• **Stated goal A**
In the thread below, rewrite the paragraph beginning "This year, its worse" more briefly, keeping its main facts.

# START OF Excerpt provided

# No Cab Heat



## mayhem (Aug 25, 2006)

So today's subzero temperatures really got to my truck...I've got almost no heat coming out of the vents. Checked the lines under the hood and the return line from the firewall was stone cold. Am I right in thinking my heater core is pretty much plugged up?

I had slow heat late last winter combined with a low temp gauge, which I figured was a abd t-stat...replaced it, burped the lines and the problem went away.

This year, its worse, but the temp gauge reads normal and the coolant lines are all hot. I had a local place do a flush and fill and it helped significantly for about a month, but now its virtually no heat at all.

Gonna call the local radiator specialty place tomorrow, anyone have any other ideas to try that won't run me a kajillion dollars?


----------



## scitown (Dec 9, 2007)

I just sold my old 1990 flare side z71 to a friend. He lost heat in it about a month ago. He said he somehow cleared the lines with compressed air. Blew a big plug of crap out the return hose. He said it was like playdoe. Hope it can be cleared and It is not the heater core good luck.


----------



## ahoron (Jan 22, 2007)

try to back flush the core with a garden hose. remove the hoses from the heater stick hose in return side.or compressed air like scitown said.good luck


----------



## Plowinpro03 (Dec 18, 2007)

ahoron;477574 said:


> try to back flush the core with a garden hose. remove the hoses from the heater stick hose in return side.or compressed air like scitown said.good luck


I did that with a pressue washer one time...deff. cleaned out the core and my cab along with it......

# END OF Excerpt provided

• **Stated goal B**
Output the rows word for word, from the very first line of the rows through the line that contains "dotINFRA (72, 1617)", with both of those lines included.

# START OF Records shown

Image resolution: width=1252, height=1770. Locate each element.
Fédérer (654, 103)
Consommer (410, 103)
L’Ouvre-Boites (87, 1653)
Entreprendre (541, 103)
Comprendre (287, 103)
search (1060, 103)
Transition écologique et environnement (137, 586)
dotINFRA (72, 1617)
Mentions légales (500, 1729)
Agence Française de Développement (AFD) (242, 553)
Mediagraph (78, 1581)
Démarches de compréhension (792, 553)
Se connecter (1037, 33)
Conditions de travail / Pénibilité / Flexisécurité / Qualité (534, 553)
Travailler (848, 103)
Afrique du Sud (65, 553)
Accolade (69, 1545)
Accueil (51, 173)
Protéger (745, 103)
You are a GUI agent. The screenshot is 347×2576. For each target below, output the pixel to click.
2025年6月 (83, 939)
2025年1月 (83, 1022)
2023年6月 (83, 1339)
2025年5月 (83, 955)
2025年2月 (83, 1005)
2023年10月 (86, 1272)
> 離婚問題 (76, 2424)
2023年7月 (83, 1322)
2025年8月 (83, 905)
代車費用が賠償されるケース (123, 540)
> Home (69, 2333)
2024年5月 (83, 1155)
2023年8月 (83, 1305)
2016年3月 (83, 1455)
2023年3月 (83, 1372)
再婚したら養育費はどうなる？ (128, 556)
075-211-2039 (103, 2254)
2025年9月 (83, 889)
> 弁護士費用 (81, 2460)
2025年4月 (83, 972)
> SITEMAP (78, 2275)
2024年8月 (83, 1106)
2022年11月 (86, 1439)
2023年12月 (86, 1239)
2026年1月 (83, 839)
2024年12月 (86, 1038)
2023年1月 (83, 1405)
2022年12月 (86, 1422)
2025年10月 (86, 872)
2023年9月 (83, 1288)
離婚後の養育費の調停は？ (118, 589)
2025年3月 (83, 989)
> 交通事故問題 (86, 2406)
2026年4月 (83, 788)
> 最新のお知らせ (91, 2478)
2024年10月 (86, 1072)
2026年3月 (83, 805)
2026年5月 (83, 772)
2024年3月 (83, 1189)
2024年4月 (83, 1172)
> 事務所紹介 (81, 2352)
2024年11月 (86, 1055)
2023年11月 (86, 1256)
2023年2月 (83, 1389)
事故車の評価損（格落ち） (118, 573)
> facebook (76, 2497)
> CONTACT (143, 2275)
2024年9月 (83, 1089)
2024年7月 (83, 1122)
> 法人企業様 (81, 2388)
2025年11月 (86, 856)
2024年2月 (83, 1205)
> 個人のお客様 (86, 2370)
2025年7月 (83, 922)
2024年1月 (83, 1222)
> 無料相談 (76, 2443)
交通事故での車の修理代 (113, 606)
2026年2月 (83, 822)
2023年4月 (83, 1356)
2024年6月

# END OF Records shown

• **Worked answer A**
This year the problem is worse. The temperature gauge reads normal and all the coolant lines are hot. A flush and fill at a local shop helped a lot for about a month, but now there is almost no heat at all.

• **Worked answer B**
Image resolution: width=1252, height=1770. Locate each element.
Fédérer (654, 103)
Consommer (410, 103)
L’Ouvre-Boites (87, 1653)
Entreprendre (541, 103)
Comprendre (287, 103)
search (1060, 103)
Transition écologique et environnement (137, 586)
dotINFRA (72, 1617)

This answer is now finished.